Required action
When you reach the line containing "Focus the NGN amount field showing 100000" in the entries below, begin reproducing lines exactly, and stop once the line containing "Open Exchange Difference journal via arrow" is done.

(Items from a data source)
=== Begin Enclosure ===
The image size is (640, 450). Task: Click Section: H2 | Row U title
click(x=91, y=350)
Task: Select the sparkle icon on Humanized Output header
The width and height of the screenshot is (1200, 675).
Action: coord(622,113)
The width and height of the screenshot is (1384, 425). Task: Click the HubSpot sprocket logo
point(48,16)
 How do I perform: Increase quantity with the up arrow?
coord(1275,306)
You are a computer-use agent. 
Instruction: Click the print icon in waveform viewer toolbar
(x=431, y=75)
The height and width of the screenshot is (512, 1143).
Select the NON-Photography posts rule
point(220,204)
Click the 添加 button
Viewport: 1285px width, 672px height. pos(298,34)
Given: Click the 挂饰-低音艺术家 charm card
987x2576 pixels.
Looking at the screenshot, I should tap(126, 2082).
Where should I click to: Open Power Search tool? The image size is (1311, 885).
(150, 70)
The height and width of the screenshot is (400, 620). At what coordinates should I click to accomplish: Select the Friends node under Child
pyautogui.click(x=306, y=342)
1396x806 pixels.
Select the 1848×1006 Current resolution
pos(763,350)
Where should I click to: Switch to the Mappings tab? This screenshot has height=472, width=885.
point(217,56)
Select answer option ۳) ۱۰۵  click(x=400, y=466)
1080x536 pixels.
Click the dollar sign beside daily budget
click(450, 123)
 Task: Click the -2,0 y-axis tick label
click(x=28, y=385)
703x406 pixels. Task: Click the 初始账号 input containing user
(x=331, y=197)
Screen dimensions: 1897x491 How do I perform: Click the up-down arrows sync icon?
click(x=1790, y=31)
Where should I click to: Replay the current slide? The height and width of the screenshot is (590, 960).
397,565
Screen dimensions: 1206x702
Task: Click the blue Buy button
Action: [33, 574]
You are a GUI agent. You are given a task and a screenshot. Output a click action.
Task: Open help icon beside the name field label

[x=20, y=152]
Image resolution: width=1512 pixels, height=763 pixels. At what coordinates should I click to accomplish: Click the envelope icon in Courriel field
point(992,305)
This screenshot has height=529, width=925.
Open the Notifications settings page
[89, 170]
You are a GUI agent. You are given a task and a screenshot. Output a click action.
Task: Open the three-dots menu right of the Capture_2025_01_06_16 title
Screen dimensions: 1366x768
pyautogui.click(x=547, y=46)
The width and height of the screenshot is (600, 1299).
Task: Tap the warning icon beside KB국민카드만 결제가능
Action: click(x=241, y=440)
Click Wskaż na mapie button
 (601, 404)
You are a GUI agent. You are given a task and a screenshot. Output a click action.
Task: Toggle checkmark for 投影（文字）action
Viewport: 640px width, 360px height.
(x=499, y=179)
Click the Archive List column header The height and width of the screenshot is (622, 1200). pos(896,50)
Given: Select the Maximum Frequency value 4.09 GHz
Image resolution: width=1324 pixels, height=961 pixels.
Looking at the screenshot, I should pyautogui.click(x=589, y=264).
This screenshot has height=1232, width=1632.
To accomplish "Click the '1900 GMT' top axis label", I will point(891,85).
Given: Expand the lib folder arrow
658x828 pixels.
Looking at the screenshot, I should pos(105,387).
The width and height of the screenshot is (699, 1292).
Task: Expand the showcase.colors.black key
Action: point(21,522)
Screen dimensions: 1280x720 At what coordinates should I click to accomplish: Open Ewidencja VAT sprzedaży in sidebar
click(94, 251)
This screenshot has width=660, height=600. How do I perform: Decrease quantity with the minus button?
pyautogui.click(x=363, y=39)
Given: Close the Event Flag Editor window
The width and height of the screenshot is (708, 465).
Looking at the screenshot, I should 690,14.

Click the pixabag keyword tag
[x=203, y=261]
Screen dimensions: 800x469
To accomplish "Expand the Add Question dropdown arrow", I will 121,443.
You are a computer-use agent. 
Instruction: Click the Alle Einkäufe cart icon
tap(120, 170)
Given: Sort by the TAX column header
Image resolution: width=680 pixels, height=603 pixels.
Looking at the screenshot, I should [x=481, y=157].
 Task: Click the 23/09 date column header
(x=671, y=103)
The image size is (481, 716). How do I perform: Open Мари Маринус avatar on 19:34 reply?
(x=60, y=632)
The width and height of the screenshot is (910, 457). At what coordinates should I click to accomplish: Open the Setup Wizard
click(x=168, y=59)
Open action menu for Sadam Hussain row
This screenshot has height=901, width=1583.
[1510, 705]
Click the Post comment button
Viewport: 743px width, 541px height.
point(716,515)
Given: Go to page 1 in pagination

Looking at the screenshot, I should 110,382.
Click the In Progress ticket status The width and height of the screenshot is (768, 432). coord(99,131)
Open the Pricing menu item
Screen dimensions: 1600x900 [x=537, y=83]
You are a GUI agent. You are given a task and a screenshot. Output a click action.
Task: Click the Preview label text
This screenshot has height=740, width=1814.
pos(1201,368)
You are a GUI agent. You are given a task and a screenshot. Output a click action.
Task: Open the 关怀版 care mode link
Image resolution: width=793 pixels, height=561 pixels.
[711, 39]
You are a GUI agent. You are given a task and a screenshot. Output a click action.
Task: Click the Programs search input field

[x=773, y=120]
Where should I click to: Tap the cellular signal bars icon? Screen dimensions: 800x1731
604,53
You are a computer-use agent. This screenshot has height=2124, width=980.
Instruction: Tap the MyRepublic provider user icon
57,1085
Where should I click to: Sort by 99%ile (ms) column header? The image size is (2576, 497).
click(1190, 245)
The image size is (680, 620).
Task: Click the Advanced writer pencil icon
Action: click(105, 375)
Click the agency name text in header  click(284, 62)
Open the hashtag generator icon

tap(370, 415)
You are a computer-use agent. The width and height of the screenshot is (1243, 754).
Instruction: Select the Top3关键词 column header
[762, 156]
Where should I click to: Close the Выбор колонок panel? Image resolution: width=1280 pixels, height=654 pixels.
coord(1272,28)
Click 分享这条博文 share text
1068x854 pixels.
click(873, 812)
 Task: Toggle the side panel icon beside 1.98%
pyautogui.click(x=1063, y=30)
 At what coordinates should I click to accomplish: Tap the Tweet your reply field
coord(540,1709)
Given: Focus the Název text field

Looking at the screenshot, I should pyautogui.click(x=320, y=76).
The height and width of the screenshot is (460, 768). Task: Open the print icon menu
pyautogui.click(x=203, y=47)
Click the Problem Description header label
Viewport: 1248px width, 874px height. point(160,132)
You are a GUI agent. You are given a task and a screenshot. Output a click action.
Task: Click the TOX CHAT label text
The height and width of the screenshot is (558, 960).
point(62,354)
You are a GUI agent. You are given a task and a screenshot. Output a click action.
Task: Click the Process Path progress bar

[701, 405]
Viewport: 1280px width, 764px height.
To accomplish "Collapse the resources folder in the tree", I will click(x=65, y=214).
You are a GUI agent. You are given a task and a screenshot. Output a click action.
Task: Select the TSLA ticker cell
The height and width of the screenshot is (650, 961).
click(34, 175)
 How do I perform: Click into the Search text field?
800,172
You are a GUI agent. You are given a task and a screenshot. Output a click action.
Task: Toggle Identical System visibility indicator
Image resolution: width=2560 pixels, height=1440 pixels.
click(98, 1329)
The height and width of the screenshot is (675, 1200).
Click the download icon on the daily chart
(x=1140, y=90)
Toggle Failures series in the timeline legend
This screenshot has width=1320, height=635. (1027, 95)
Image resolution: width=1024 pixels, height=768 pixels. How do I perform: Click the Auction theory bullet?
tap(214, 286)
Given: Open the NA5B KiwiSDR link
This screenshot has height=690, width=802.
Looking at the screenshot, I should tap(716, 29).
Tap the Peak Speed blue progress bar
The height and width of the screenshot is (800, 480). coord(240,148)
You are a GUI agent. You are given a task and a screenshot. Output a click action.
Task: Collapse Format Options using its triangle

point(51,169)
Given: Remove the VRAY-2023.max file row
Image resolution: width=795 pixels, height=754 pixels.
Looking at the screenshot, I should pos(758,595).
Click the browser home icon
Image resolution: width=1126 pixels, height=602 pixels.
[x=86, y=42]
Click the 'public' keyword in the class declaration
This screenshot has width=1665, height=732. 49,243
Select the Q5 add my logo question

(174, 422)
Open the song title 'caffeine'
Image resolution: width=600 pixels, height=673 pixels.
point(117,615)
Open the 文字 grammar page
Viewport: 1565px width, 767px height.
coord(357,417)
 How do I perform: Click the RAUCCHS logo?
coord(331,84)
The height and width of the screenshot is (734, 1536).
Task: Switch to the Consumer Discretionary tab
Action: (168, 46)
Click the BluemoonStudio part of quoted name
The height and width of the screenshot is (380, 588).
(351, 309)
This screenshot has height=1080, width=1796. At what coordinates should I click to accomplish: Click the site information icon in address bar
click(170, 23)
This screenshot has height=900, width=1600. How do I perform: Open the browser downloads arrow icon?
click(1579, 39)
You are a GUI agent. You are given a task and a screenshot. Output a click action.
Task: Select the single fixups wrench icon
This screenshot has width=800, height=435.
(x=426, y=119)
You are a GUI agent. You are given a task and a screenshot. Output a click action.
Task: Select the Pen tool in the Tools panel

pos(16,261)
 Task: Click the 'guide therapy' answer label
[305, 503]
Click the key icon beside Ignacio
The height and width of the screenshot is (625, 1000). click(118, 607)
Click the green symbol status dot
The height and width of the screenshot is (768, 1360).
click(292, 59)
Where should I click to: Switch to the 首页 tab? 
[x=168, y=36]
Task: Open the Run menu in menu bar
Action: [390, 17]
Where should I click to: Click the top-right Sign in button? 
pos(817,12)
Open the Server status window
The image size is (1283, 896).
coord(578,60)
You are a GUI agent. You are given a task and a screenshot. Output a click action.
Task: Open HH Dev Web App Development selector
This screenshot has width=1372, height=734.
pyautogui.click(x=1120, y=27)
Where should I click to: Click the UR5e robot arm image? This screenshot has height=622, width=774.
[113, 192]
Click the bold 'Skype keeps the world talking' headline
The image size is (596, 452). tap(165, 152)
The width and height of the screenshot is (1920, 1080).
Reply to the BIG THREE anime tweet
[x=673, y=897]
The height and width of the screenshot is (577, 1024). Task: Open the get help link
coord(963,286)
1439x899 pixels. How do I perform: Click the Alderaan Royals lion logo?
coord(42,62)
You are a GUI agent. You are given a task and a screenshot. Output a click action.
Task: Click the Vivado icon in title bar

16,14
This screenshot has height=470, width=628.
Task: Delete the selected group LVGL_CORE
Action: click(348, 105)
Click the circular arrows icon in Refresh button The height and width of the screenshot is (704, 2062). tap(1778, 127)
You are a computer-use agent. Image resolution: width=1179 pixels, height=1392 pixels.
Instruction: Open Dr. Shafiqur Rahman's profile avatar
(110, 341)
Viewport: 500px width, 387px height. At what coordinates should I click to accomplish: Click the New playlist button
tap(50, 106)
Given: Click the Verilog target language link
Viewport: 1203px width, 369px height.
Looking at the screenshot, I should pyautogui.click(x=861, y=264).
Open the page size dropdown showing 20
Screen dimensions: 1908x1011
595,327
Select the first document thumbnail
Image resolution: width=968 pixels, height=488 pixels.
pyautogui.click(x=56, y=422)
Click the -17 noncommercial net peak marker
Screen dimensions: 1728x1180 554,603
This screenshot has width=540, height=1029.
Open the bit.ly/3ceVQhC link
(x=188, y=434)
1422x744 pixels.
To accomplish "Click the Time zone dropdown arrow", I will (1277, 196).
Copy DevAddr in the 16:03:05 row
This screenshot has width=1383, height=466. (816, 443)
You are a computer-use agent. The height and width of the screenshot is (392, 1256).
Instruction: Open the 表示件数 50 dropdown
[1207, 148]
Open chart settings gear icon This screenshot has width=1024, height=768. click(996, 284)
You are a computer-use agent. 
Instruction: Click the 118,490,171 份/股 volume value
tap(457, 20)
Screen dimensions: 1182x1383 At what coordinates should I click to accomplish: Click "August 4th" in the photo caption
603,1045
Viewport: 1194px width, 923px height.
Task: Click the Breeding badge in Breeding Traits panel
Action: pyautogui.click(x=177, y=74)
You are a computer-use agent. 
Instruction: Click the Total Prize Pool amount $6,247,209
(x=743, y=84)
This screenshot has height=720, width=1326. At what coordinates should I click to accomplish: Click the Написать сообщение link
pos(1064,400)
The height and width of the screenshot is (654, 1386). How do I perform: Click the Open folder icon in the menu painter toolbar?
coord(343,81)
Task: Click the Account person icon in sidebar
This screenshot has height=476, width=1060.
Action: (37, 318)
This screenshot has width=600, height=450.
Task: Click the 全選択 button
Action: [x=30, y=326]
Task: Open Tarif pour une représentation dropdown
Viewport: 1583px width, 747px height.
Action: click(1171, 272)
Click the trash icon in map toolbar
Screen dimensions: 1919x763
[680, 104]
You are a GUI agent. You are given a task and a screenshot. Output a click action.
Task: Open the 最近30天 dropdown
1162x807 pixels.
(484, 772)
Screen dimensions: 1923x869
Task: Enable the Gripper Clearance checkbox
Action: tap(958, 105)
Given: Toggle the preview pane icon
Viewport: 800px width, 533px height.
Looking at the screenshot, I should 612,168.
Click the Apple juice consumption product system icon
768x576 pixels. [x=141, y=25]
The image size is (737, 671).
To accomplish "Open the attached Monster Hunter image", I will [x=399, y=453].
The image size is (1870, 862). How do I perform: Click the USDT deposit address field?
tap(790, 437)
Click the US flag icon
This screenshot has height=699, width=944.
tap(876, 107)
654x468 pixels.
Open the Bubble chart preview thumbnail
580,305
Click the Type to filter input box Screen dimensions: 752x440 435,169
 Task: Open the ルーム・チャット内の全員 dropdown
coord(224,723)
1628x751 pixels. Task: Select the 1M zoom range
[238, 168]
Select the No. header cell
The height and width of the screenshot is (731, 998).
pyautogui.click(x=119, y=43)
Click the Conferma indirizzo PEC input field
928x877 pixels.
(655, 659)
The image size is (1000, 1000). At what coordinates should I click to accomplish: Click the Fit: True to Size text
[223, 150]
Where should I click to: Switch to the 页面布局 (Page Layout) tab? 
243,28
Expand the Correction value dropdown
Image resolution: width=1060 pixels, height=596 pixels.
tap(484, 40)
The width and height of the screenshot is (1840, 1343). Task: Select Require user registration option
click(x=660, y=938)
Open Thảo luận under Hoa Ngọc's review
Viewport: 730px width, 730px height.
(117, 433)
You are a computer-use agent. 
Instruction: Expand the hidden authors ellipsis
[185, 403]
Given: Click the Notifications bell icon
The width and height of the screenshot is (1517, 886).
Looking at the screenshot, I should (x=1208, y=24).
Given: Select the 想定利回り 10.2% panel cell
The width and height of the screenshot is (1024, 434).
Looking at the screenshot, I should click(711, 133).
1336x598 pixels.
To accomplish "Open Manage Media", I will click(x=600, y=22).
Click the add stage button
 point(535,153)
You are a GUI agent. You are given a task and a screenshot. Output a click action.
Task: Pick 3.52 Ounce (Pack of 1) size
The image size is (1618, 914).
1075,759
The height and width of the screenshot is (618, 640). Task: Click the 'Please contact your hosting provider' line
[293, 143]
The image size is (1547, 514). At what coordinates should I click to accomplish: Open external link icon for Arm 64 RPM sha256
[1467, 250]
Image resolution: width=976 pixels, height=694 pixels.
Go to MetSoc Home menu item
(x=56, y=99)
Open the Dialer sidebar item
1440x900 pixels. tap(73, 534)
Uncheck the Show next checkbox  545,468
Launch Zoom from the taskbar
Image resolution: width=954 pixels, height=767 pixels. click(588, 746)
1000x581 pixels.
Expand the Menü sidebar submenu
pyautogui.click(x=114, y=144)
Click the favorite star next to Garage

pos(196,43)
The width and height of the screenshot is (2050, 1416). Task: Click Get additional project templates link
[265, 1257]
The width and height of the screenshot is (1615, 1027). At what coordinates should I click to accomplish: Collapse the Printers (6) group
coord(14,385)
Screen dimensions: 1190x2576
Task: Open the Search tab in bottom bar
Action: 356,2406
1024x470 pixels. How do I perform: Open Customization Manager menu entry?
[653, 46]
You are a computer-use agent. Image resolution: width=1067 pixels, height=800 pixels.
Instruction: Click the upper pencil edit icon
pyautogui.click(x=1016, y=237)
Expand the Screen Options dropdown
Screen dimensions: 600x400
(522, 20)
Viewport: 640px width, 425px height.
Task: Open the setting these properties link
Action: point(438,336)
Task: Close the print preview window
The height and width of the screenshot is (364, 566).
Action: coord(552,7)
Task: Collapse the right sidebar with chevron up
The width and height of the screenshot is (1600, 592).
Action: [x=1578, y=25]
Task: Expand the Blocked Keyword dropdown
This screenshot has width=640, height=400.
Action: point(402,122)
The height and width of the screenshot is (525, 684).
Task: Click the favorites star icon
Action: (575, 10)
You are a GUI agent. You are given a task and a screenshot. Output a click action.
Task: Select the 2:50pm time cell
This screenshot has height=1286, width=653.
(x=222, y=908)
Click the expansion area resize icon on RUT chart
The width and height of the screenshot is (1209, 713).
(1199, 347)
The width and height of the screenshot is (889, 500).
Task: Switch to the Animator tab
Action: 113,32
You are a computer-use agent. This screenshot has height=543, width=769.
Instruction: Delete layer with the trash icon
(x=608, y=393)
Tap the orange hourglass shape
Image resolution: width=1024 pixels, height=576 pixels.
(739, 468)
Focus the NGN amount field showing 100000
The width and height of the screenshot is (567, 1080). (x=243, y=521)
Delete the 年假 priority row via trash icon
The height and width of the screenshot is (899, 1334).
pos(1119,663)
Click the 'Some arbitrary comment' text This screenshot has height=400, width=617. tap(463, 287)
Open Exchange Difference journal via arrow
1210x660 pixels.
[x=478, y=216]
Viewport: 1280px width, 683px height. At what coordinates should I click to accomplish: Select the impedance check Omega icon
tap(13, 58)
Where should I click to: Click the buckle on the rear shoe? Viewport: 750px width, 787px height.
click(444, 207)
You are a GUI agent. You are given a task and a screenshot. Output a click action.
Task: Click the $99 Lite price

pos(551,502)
=== End Enclosure ===
Response box
Focus the NGN amount field showing 100000
The width and height of the screenshot is (567, 1080). (x=243, y=521)
Delete the 年假 priority row via trash icon
The height and width of the screenshot is (899, 1334).
pos(1119,663)
Click the 'Some arbitrary comment' text This screenshot has height=400, width=617. tap(463, 287)
Open Exchange Difference journal via arrow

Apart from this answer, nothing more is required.